C’est dès lors en tant que société défaite et minorisée, attachée à sa culture, à sa langue et à sa religion, plutôt qu’à des institutions politiques limitées et fragiles, que se découvre et se constitue la nation canadienne-française au mitan du 19e siècle (Laniel, 2015). François-Xavier Garneau, premier historien national du Canada français, se donne pour tâche d’en écrire l’histoire, indissociablement conscience de soi et délimitation d’un sujet collectif, en réponse à lord Durham qui écrivait des franco-catholiques d’Amérique qu’ils étaient un « peuple sans histoire et sans littérature », reprenant une formule qui avait cours à l’époque dans les centres occidentaux pour distinguer les nations des ethnies, les sujets nationaux des populations à intégrer dans les grands ensembles politiques, souvent des nations impériales, supposées seuls véhicules d’historicité (Wolff, 1994; Wolf, 2010). Cette histoire, celle d’un peuple minorisé, ne pouvait être que l’histoire particulière d’un peuple singulier. Comme l’écrivit Anthony D. Smith,

[traduction] [p]our les petites nations, leur culture et leur histoire sont devenues à la fois le moyen et la fin de leur existence, et plus elles se sentent menacées par la supériorité technologique et la domination économique des grands États-nations, plus leur culture distinctive est importante et vitale. C’est elle qui définit leur raison d’être en tant qu’unité distincte.

Smith, 1988, p. 217

De fait, Garneau conclut son célèbre ouvrage plusieurs fois réédité, Histoire du Canada, sur ces mots qui portaient en germe le paradigme québécois de la petite société :

Que les Canadiens soient fidèles à eux-mêmes, qu’ils soient sages et persévérants, qu’ils ne se laissent pas séduire par le brillant des nouveautés sociales ou politiques! Ils ne sont pas assez forts pour se donner carrière sur ce point. C’est aux grands peuples à faire l’épreuve des grandes théories : ils peuvent se donner toute liberté dans leurs orbites assez spacieuses. Pour nous, une partie de notre force vient de nos traditions; ne nous en éloignons, ne les changeons que graduellement.

Garneau, 1852, p. 317

À sa suite s’inscrivit l’historien Lionel Groulx qui, dans un ouvrage paru en 1937, place explicitement sa démarche sous le signe du « destin tragique » de la « petite nation » :

Nous appartenons à ce petit groupe de peuples sur la terre, – Combien sont-ils? Quatre ou cinq? – au destin d’une espèce particulière : l’espèce tragique. Pour eux l’anxiété n’est pas de savoir si demain ils seront prospères ou malheureux, grands ou petits; mais s’ils seront ou ne seront pas; s’ils se lèveront pour saluer le jour ou rentrer dans le néant. Chaque jour de notre vie nous achemine vers l’un ou l’autre de ces choix suprêmes : ou résister, vaincre dans l’arc-boutement héroïque, ou glisser sur la pente fatale, nous laisser happer par le Moloch américain.

Groulx, 1937a, p. 10-11

Il qualifiait également le Canada français de « petit peuple », notamment en référence aux Acadiens (Groulx, 1937b), et parfois même de « petite civilisation » (Groulx, 1960).

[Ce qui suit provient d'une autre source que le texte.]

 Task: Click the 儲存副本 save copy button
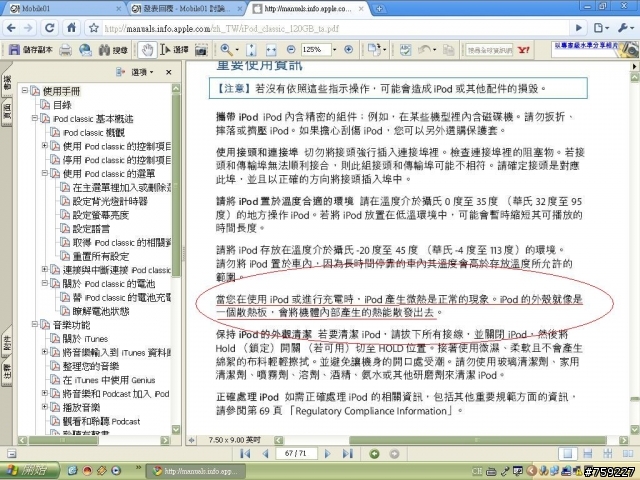tap(31, 50)
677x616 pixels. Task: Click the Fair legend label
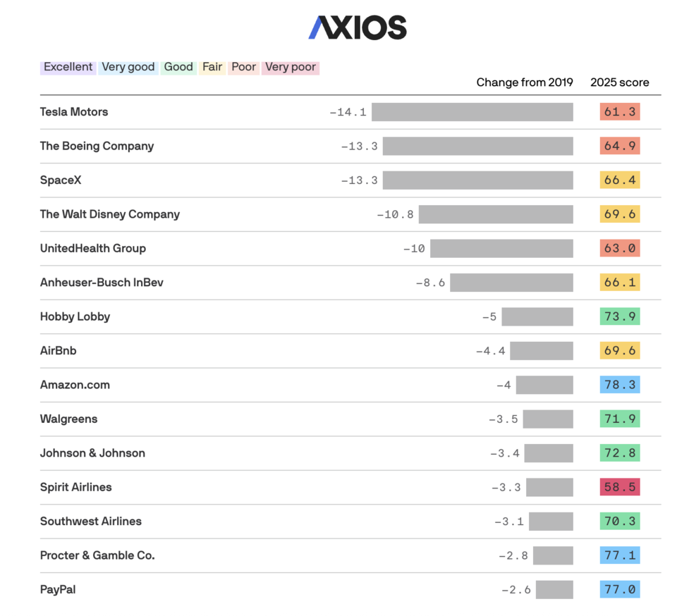tap(212, 67)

On trouve aussi chez le sociologue Fernand Dumont cette propension à considérer la petite nation québécoise comme un peuple au destin tragique dont la culture nationale doit être consciemment et volontairement affirmée. Il reproduisit d’ailleurs l’extrait ci-haut cité de Lionel Groulx dans les pages du livre Le sort de la culture, en 1987, auquel il ajouta cette réflexion : « Quoi qu’il arrive, le destin du peuple québécois restera périlleux […] Alors qu’en d’autres contrées des États puissants s’appuient sur des communautés sûres de leur identité, nous sommes, nous, condamnés à tenir le regard sur la communauté précaire que nous formons. Nous sommes voués à nous inquiéter de ces tisons fragiles de la liberté sans lesquels il n’est pas de culture créatrice. » (Dumont, 1987, p. 245-246). Cet appel à une conscience réflexive de la singularité de la société québécoise, on le repère dans maints autres textes de Dumont, par exemple dans La Vigile du Québec (Dumont, 1971), dans « Le projet d’une histoire de la pensée québécoise » (Dumont, 1976) et, plus tard, dans « Y a-t-il une tradition intellectuelle au Québec? » (Dumont, 1989). Chaque fois, il plaide pour un Québec compris comme un « universel concret », participant à sa manière à la marche du monde, invitant les universitaires à faire leur la difficile tâche de produire un savoir ajusté à la petite nation québécoise.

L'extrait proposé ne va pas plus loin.